[Intel-wired-lan] [PATCH v2 bpf 1/5] net: ethtool: add xdp properties flag set

Jakub Kicinski kuba at kernel.org
Fri Feb 12 01:26:03 UTC 2021


On Wed, 10 Feb 2021 23:52:39 +0100 Toke Høiland-Jørgensen wrote:
> Jakub Kicinski <kuba at kernel.org> writes:
> > On Wed, 10 Feb 2021 11:53:53 +0100 Toke Høiland-Jørgensen wrote:  
> >> While I do agree that that kind of conformance test would be great, I
> >> don't think it has to hold up this series (the perfect being the enemy
> >> of the good, and all that). We have a real problem today that userspace
> >> can't tell if a given driver implements, say, XDP_REDIRECT, and so
> >> people try to use it and spend days wondering which black hole their
> >> packets disappear into. And for things like container migration we need
> >> to be able to predict whether a given host supports a feature *before*
> >> we start the migration and try to use it.  
> >
> > Unless you have a strong definition of what XDP_REDIRECT means the flag
> > itself is not worth much. We're not talking about normal ethtool feature
> > flags which are primarily stack-driven, XDP is implemented mostly by
> > the driver, each vendor can do their own thing. Maybe I've seen one
> > vendor incompatibility too many at my day job to hope for the best...  
> 
> I'm totally on board with documenting what a feature means.

We're trying documentation in devlink etc. and it's not that great.
It's never clear and comprehensive enough, barely anyone reads it.

> E.g., for
> XDP_REDIRECT, whether it's acceptable to fail the redirect in some
> situations even when it's active, or if there should always be a
> slow-path fallback.
> 
> But I disagree that the flag is worthless without it. People are running
> into real issues with trying to run XDP_REDIRECT programs on a driver
> that doesn't support it at all, and it's incredibly confusing. The
> latest example popped up literally yesterday:
> 
> https://lore.kernel.org/xdp-newbies/CAM-scZPPeu44FeCPGO=Qz=03CrhhfB1GdJ8FNEpPqP_G27c6mQ@mail.gmail.com/

To help such confusion we'd actually have to validate the program
against the device caps. But perhaps I'm less concerned about a
newcomer not knowing how to use things and more concerned about
providing abstractions which will make programs dependably working
across vendors and HW generations.

> >> I view the feature flags as a list of features *implemented* by the
> >> driver. Which should be pretty static in a given kernel, but may be
> >> different than the features currently *enabled* on a given system (due
> >> to, e.g., the TX queue stuff).  
> >
> > Hm, maybe I'm not being clear enough. The way XDP_REDIRECT (your
> > example) is implemented across drivers differs in a meaningful ways. 
> > Hence the need for conformance testing. We don't have a golden SW
> > standard to fall back on, like we do with HW offloads.  
> 
> I'm not disagreeing that we need to harmonise what "implementing a
> feature" means. Maybe I'm just not sure what you mean by "conformance
> testing"? What would that look like, specifically? 

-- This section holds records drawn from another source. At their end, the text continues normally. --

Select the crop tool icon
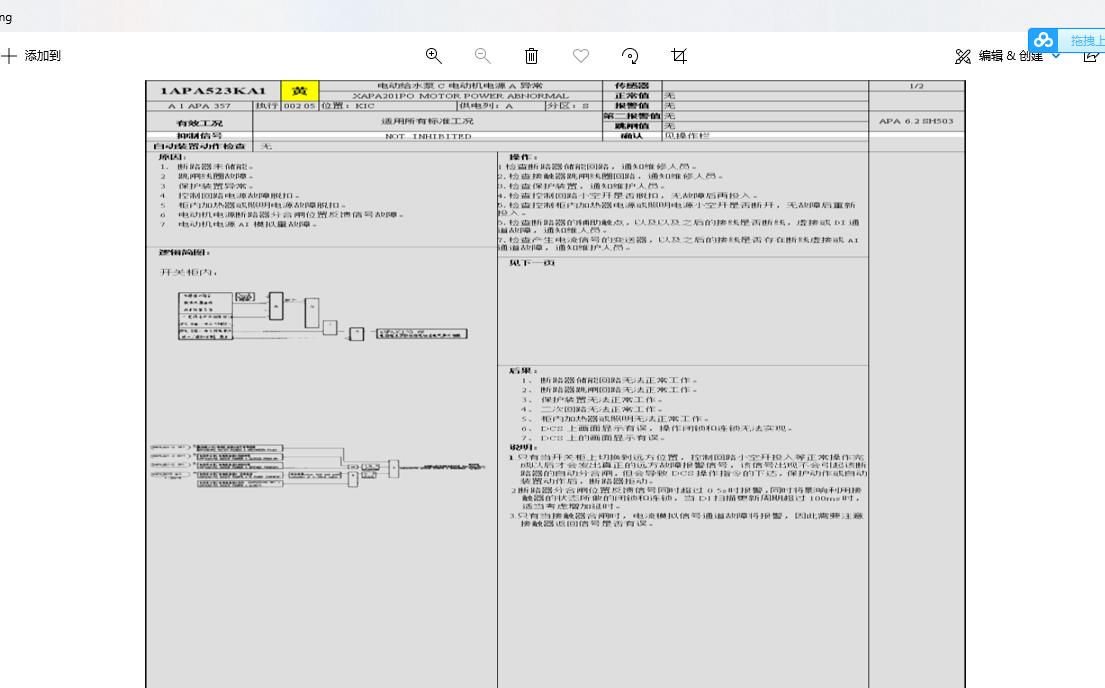679,56
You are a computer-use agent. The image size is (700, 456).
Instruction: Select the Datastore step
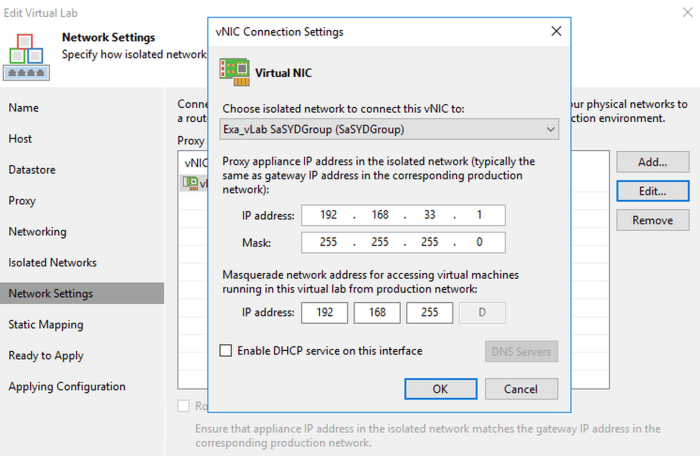(32, 170)
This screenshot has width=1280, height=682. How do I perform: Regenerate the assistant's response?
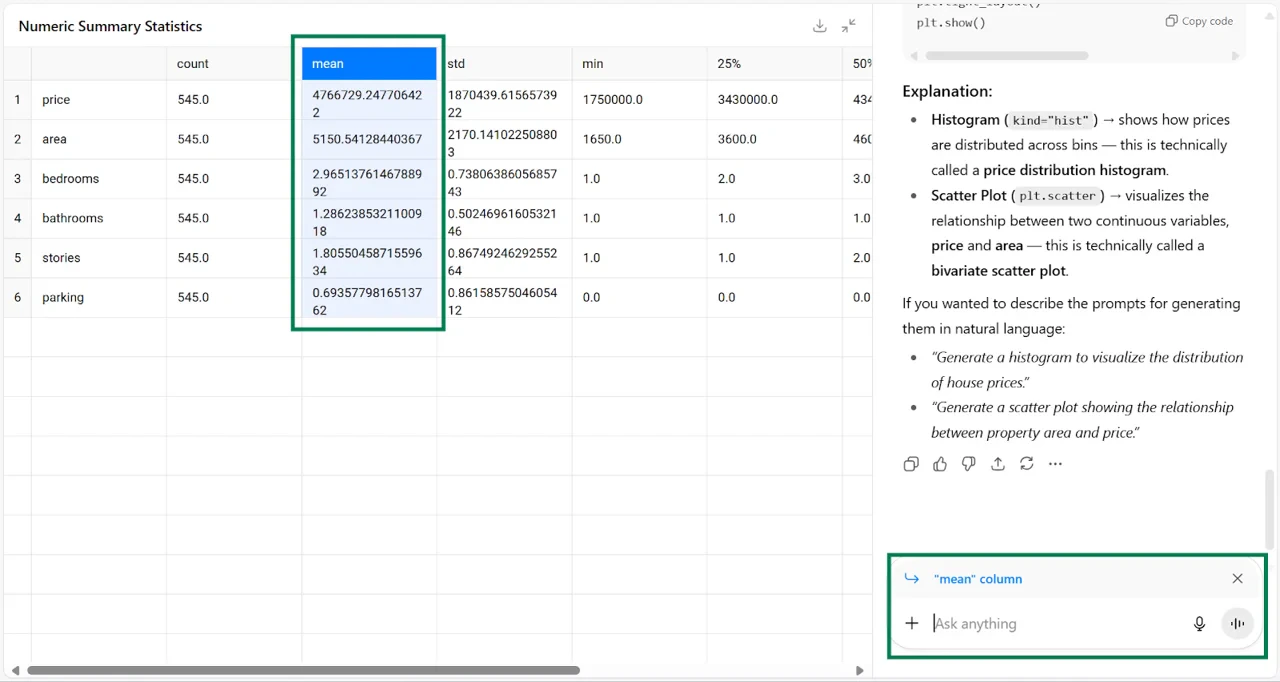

We developed a pretty good set of tests at my previous job for testing
driver XDP as well as checking that the offload conforms to the SW
behavior. I assume any vendor who takes quality seriously has
comprehensive XDP tests.

If those tests were upstream / common so that we could run them
against every implementation - the features which are supported by 
a driver fall out naturally out of the set of tests which passed.
And the structure of the capability API could be based on what the
tests need to know to make a SKIP vs FAIL decision.

Common tests would obviously also ease the validation burden, burden of
writing tests on vendors and make it far easier for new implementations
to be confidently submitted.

> A script in selftest that sets up a redirect between two interfaces
> that we tell people to run? Or what? How would you catch, say, that
> issue where if a machine has more CPUs than the NIC has TXQs things
> start falling apart?

selftests should be a good place, but I don't mind the location.
The point is having tests which anyone (vendors and users) can run
to test their platforms. One of the tests should indeed test if every
CPU in the platform can XDP_REDIRECT. Shouldn't it be a rather trivial
combination of tun/veth, mh and taskset?

> > Also IDK why those tests are considered such a huge ask. As I said most
> > vendors probably already have them, and so I'd guess do good distros.
> > So let's work together.  
> 
> I guess what I'm afraid of is that this will end up delaying or stalling
> a fix for a long-standing issue (which is what I consider this series as
> shown by the example above). Maybe you can alleviate that by expanding a
> bit on what you mean?

I hope what I wrote helps a little. I'm not good at explaining. 

Perhaps I had seen one too many vendor incompatibility to trust that
adding a driver API without a validation suite will result in something
usable in production settings.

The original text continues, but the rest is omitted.